Amy Elizabeth Robinson

WHAT DO YOU GIVE

What do you give to
people who have to
go on living?

If I could give that
thing a shape,
a weight,
a meaning,
I would send it
to them now—

the mothers.
Each would open
her box with
trepidation and
then marvel at
the

What do you give to
people who have to
go on living across
the courtyard
from one another?

If I could give that
thing a texture,
like breeze-drenched feathers,
or water seeping
through heavy stone,
I would send it
to them now—

the mothers.
Each would open
her box with
hope-taut aching
bones and
then release
when

What do you give?
I’d like to know
what size box to
have on hand.
I’d like to know
how many open
spaces such a
box can handle.
I’d like to know
I’ll never need
one for

Poets Respond
August 2, 2015

[download audio]

__________

Amy Elizabeth Robinson: “I live in Northern California and have an eight-year-old daughter.
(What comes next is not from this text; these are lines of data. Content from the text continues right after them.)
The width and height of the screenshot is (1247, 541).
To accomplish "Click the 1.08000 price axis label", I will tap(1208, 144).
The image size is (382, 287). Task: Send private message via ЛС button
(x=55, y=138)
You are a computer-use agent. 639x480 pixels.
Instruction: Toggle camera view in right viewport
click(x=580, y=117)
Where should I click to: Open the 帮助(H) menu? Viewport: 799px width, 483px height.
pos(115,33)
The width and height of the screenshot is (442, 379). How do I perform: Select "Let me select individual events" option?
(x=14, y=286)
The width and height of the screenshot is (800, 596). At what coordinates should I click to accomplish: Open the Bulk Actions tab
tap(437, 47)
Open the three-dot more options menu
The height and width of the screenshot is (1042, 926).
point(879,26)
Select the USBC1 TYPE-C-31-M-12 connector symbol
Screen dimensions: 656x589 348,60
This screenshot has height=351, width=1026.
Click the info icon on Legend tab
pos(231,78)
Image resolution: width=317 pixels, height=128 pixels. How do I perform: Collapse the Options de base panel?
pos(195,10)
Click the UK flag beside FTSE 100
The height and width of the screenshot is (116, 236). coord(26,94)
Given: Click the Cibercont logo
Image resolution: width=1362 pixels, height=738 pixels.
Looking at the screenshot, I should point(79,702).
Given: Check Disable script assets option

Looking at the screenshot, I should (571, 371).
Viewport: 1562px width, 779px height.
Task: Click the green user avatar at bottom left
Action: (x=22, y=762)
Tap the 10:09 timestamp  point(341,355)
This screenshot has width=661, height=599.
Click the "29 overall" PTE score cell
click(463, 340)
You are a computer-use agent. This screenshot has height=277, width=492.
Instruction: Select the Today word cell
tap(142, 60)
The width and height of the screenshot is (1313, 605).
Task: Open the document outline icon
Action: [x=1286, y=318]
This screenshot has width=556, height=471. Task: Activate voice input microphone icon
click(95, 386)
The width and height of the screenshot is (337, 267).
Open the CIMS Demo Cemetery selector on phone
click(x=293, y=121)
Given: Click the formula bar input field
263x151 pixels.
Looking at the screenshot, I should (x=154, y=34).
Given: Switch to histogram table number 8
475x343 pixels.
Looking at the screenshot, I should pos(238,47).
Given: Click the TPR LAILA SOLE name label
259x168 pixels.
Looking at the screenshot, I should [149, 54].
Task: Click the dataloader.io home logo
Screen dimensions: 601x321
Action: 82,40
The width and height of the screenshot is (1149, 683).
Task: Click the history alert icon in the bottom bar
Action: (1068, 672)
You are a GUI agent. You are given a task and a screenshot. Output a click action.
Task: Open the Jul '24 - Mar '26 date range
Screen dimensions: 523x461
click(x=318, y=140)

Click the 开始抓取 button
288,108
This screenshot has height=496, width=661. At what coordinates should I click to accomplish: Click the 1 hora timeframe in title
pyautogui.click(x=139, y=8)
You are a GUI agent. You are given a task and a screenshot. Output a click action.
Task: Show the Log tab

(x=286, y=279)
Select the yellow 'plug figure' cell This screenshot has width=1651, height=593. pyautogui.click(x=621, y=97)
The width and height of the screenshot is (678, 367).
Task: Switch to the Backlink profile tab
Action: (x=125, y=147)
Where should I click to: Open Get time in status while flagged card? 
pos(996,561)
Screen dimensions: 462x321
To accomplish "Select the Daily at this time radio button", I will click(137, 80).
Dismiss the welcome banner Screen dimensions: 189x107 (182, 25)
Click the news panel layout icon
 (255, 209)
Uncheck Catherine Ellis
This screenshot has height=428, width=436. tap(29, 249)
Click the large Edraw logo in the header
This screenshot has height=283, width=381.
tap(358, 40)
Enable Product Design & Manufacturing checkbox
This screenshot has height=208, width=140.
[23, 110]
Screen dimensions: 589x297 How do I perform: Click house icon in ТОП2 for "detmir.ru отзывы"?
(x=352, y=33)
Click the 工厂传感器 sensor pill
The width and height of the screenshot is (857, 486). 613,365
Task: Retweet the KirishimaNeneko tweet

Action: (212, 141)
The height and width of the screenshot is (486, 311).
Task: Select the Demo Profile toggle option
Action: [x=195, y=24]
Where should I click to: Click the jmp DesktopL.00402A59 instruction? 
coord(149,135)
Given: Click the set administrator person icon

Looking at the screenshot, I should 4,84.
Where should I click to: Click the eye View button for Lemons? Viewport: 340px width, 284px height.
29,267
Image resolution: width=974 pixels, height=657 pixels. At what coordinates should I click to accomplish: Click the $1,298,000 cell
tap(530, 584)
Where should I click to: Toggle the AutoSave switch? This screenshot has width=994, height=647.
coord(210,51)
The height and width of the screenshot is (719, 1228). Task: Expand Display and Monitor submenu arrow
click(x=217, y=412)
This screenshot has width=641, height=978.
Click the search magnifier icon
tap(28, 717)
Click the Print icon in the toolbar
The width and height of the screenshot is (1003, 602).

This week an eight-year-old girl went missing from her apartment complex in Northern California. Her body was found in a dumpster, raped and killed by a fifteen-year-old boy who lived in the same apartment complex. I am also raising a son, in a world that valorizes violence and instant gratification, that feeds us alienation and shame. Both of those children’s mothers are alive. How are they going to live? I sat outside my children’s bedroom while they fell asleep tonight, and cried, feeling like there is nothing I could give, nothing that could help, and fearing, just fearing. So I had to write. But of course words are missing.” (website)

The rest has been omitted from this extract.